*About this task*. Extract all of the data and reproduce it precisely.

*Dataset excerpts*.

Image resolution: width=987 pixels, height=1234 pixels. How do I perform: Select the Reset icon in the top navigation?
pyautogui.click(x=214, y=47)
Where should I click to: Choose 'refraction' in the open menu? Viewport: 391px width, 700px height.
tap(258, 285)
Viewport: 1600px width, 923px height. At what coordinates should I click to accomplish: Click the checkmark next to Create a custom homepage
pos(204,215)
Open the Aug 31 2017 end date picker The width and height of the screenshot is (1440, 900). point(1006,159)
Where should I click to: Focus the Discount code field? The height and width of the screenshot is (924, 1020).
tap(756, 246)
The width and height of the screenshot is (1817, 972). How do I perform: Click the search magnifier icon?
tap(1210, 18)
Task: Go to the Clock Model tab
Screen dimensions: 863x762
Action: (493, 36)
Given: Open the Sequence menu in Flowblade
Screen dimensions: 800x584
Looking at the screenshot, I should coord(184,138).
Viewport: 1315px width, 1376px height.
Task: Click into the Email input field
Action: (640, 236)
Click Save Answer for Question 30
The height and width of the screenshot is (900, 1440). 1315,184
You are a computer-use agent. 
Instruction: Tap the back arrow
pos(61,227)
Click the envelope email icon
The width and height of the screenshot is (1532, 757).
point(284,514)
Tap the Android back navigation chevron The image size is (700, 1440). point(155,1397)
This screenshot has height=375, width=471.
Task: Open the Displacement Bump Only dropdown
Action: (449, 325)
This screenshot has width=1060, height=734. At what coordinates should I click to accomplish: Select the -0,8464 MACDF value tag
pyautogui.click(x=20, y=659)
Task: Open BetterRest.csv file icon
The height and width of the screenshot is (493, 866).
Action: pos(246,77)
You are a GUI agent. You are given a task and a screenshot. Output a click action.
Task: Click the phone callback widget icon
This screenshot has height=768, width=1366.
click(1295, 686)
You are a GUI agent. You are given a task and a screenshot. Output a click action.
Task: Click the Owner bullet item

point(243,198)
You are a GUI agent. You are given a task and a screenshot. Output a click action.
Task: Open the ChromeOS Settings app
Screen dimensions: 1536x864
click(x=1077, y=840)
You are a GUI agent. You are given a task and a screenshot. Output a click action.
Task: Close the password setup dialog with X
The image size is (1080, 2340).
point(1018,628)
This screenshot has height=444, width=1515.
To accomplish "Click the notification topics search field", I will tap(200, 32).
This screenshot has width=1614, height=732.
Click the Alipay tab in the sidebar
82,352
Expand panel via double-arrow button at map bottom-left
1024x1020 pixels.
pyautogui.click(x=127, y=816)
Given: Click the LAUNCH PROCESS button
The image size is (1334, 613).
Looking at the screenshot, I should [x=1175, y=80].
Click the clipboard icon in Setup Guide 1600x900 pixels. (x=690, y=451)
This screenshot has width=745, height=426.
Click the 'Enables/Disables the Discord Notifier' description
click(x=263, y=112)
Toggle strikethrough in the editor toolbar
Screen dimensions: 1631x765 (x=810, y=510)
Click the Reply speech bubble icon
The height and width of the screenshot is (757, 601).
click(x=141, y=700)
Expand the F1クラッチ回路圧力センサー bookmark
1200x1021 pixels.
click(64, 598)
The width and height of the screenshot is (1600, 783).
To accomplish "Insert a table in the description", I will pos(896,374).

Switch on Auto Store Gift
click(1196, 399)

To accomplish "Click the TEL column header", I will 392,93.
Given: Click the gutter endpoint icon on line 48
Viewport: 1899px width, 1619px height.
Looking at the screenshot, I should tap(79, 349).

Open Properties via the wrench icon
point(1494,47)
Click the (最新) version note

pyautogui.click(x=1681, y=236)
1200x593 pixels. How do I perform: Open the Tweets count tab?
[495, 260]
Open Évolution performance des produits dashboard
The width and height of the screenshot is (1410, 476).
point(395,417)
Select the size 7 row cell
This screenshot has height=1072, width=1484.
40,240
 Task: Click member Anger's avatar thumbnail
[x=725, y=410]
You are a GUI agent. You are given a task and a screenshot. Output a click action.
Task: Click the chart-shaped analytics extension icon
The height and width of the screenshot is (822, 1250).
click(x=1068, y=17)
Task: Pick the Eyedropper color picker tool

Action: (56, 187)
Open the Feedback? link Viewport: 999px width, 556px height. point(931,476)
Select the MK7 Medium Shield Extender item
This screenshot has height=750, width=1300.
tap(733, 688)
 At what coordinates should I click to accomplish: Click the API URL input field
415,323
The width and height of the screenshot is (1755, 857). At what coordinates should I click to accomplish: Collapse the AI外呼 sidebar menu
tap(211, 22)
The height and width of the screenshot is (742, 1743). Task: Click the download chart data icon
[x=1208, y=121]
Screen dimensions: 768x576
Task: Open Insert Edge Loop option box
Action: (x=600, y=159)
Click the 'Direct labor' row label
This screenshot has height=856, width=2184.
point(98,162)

*Your response*.
Image resolution: width=987 pixels, height=1234 pixels. How do I perform: Select the Reset icon in the top navigation?
pyautogui.click(x=214, y=47)
Where should I click to: Choose 'refraction' in the open menu? Viewport: 391px width, 700px height.
tap(258, 285)
Viewport: 1600px width, 923px height. At what coordinates should I click to accomplish: Click the checkmark next to Create a custom homepage
pos(204,215)
Open the Aug 31 2017 end date picker The width and height of the screenshot is (1440, 900). point(1006,159)
Where should I click to: Focus the Discount code field? The height and width of the screenshot is (924, 1020).
tap(756, 246)
The width and height of the screenshot is (1817, 972). How do I perform: Click the search magnifier icon?
tap(1210, 18)
Task: Go to the Clock Model tab
Screen dimensions: 863x762
Action: (493, 36)
Given: Open the Sequence menu in Flowblade
Screen dimensions: 800x584
Looking at the screenshot, I should coord(184,138).
Viewport: 1315px width, 1376px height.
Task: Click into the Email input field
Action: (640, 236)
Click Save Answer for Question 30
The height and width of the screenshot is (900, 1440). 1315,184
You are a computer-use agent. 
Instruction: Tap the back arrow
pos(61,227)
Click the envelope email icon
The width and height of the screenshot is (1532, 757).
point(284,514)
Tap the Android back navigation chevron The image size is (700, 1440). point(155,1397)
This screenshot has height=375, width=471.
Task: Open the Displacement Bump Only dropdown
Action: (449, 325)
This screenshot has width=1060, height=734. At what coordinates should I click to accomplish: Select the -0,8464 MACDF value tag
pyautogui.click(x=20, y=659)
Task: Open BetterRest.csv file icon
The height and width of the screenshot is (493, 866).
Action: pos(246,77)
You are a GUI agent. You are given a task and a screenshot. Output a click action.
Task: Click the phone callback widget icon
This screenshot has height=768, width=1366.
click(1295, 686)
You are a GUI agent. You are given a task and a screenshot. Output a click action.
Task: Click the Owner bullet item

point(243,198)
You are a GUI agent. You are given a task and a screenshot. Output a click action.
Task: Open the ChromeOS Settings app
Screen dimensions: 1536x864
click(x=1077, y=840)
You are a GUI agent. You are given a task and a screenshot. Output a click action.
Task: Close the password setup dialog with X
The image size is (1080, 2340).
point(1018,628)
This screenshot has height=444, width=1515.
To accomplish "Click the notification topics search field", I will tap(200, 32).
This screenshot has width=1614, height=732.
Click the Alipay tab in the sidebar
82,352
Expand panel via double-arrow button at map bottom-left
1024x1020 pixels.
pyautogui.click(x=127, y=816)
Given: Click the LAUNCH PROCESS button
The image size is (1334, 613).
Looking at the screenshot, I should [x=1175, y=80].
Click the clipboard icon in Setup Guide 1600x900 pixels. (x=690, y=451)
This screenshot has width=745, height=426.
Click the 'Enables/Disables the Discord Notifier' description
click(x=263, y=112)
Toggle strikethrough in the editor toolbar
Screen dimensions: 1631x765 (x=810, y=510)
Click the Reply speech bubble icon
The height and width of the screenshot is (757, 601).
click(x=141, y=700)
Expand the F1クラッチ回路圧力センサー bookmark
1200x1021 pixels.
click(64, 598)
The width and height of the screenshot is (1600, 783).
To accomplish "Insert a table in the description", I will pos(896,374).

Switch on Auto Store Gift
click(1196, 399)

To accomplish "Click the TEL column header", I will 392,93.
Given: Click the gutter endpoint icon on line 48
Viewport: 1899px width, 1619px height.
Looking at the screenshot, I should tap(79, 349).

Open Properties via the wrench icon
point(1494,47)
Click the (最新) version note

pyautogui.click(x=1681, y=236)
1200x593 pixels. How do I perform: Open the Tweets count tab?
[495, 260]
Open Évolution performance des produits dashboard
The width and height of the screenshot is (1410, 476).
point(395,417)
Select the size 7 row cell
This screenshot has height=1072, width=1484.
40,240
 Task: Click member Anger's avatar thumbnail
[x=725, y=410]
You are a GUI agent. You are given a task and a screenshot. Output a click action.
Task: Click the chart-shaped analytics extension icon
The height and width of the screenshot is (822, 1250).
click(x=1068, y=17)
Task: Pick the Eyedropper color picker tool

Action: (56, 187)
Open the Feedback? link Viewport: 999px width, 556px height. point(931,476)
Select the MK7 Medium Shield Extender item
This screenshot has height=750, width=1300.
tap(733, 688)
 At what coordinates should I click to accomplish: Click the API URL input field
415,323
The width and height of the screenshot is (1755, 857). At what coordinates should I click to accomplish: Collapse the AI外呼 sidebar menu
tap(211, 22)
The height and width of the screenshot is (742, 1743). Task: Click the download chart data icon
[x=1208, y=121]
Screen dimensions: 768x576
Task: Open Insert Edge Loop option box
Action: (x=600, y=159)
Click the 'Direct labor' row label
This screenshot has height=856, width=2184.
point(98,162)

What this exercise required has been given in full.